À Londres, en 1939, alors que l’Europe vacille sous la montée du fascisme, un Freud vieillissant et affaibli par la maladie reçoit un visiteur inattendu, C.S. Lewis, écrivain chrétien récemment converti. Ce face-à-face imaginaire mais historiquement plausible devient le théâtre d’un débat vertigineux sur l’existence de Dieu, la souffrance, la mort, et la quête de sens. Inspiré par la pièce de théâtre Freud’s Last Session de Mark St. Germain, elle-même adaptée du livre The Question of God du Dr Armand Nicholi, le film mêle biographie, fiction et philosophie. Matthew Brown, déjà remarqué pour L’Homme qui défiait l’infini, transforme ce duel verbal en une réflexion cinématographique sur la tolérance et l’écoute dans un monde de plus en plus polarisé.

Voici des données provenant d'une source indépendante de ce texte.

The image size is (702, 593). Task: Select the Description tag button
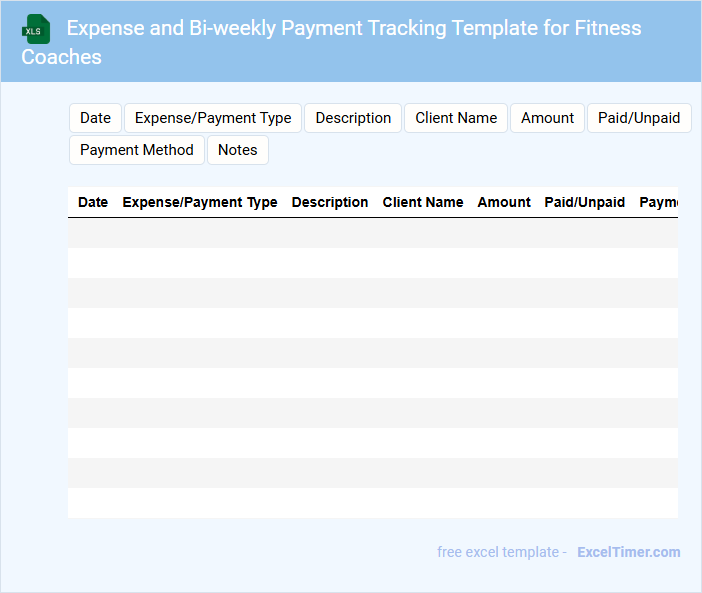353,118
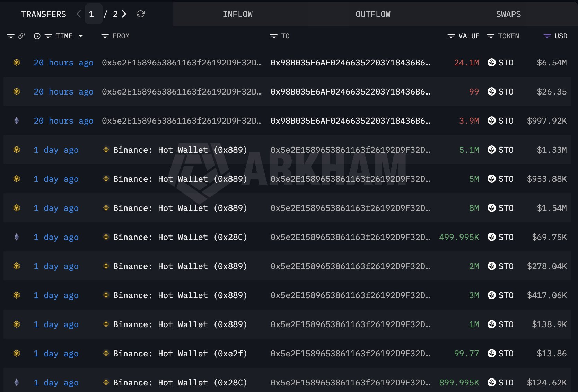This screenshot has height=392, width=578.
Task: Click the refresh transfers icon
Action: (x=140, y=14)
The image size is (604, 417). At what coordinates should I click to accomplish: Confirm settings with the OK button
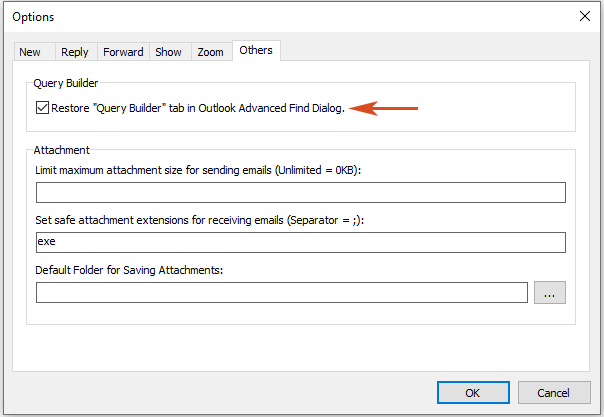tap(473, 393)
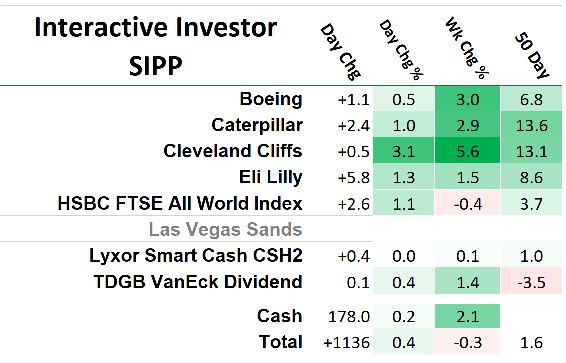The height and width of the screenshot is (363, 566).
Task: Click the Cleveland Cliffs row label
Action: point(233,151)
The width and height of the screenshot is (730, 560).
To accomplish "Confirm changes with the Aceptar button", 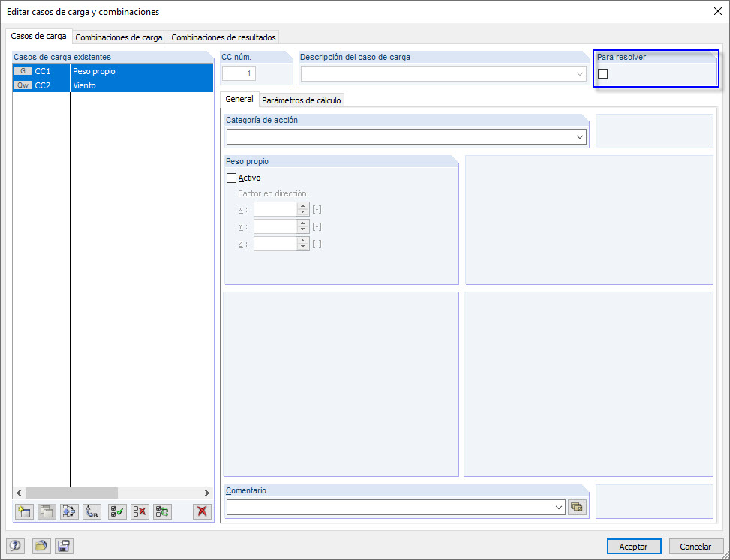I will tap(634, 546).
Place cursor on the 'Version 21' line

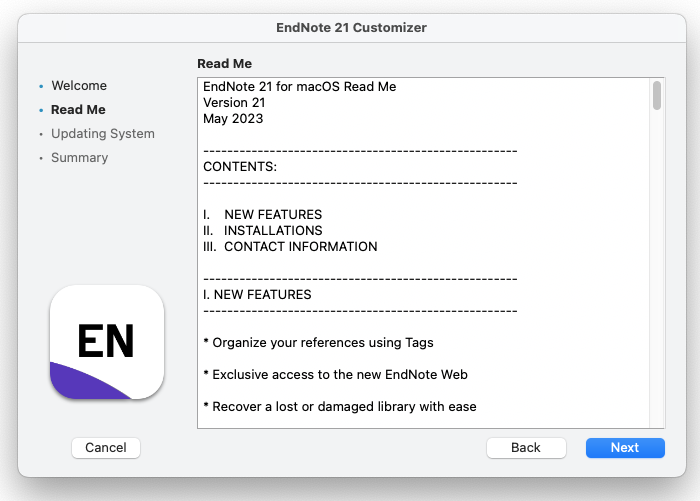(x=234, y=103)
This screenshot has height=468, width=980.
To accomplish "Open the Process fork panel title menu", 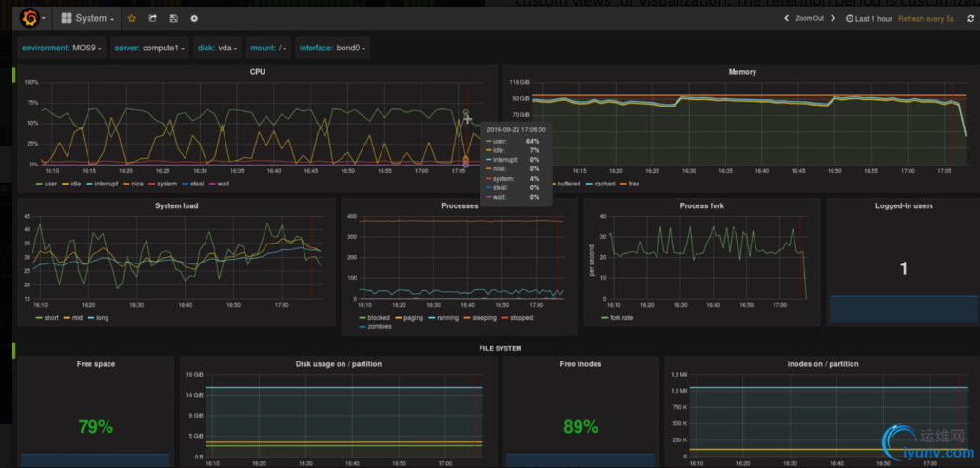I will click(701, 205).
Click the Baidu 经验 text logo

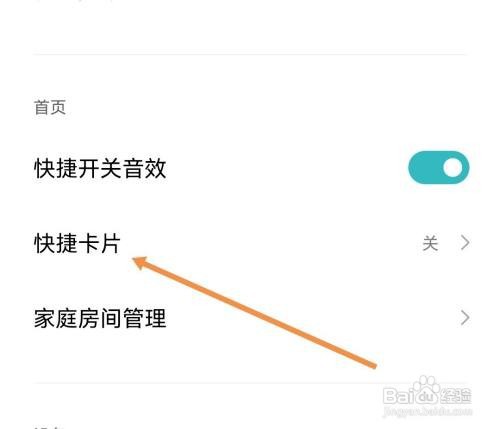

Un face-à-face imaginaire, mais puissamment crédible
Hopkins, en Freud crépusculaire, impressionne par la justesse de son interprétation avec cette arrogance intellectuelle et douleur humaine, il donne corps à un homme qui doute encore, même au seuil de la mort. À ses côtés, Matthew Goode incarne un Lewis tourmenté, marqué par les traumatismes de la guerre et les contradictions de la foi.
Le film s’ouvre aux figures féminines de leur entourage, Anna Freud et Dorothy Burlingham, elles apportent respectivement une profondeur intime et historique à la narration. La relation entre Anna et son père, faite de loyauté, d’ombre et de dépendance, résonne d’autant plus fort qu’elle est longtemps restée invisible.

La reconstitution méticuleuse du cabinet londonien de Freud, supervisée par la décoratrice oscarisée Luciana Arrighi confère au film une authenticité théâtral. La caméra de Ben Smithard et les flashbacks d’antan viennent enrichir cette virée dans l’âme humaine.
Un film de dialogues, certes, mais aussi de silences, de regards et de mémoire. Freud à son image, il ne tranche pas, il interroge. Et dans cet entre-deux, il redonne ses lettres de noblesse à la conversation.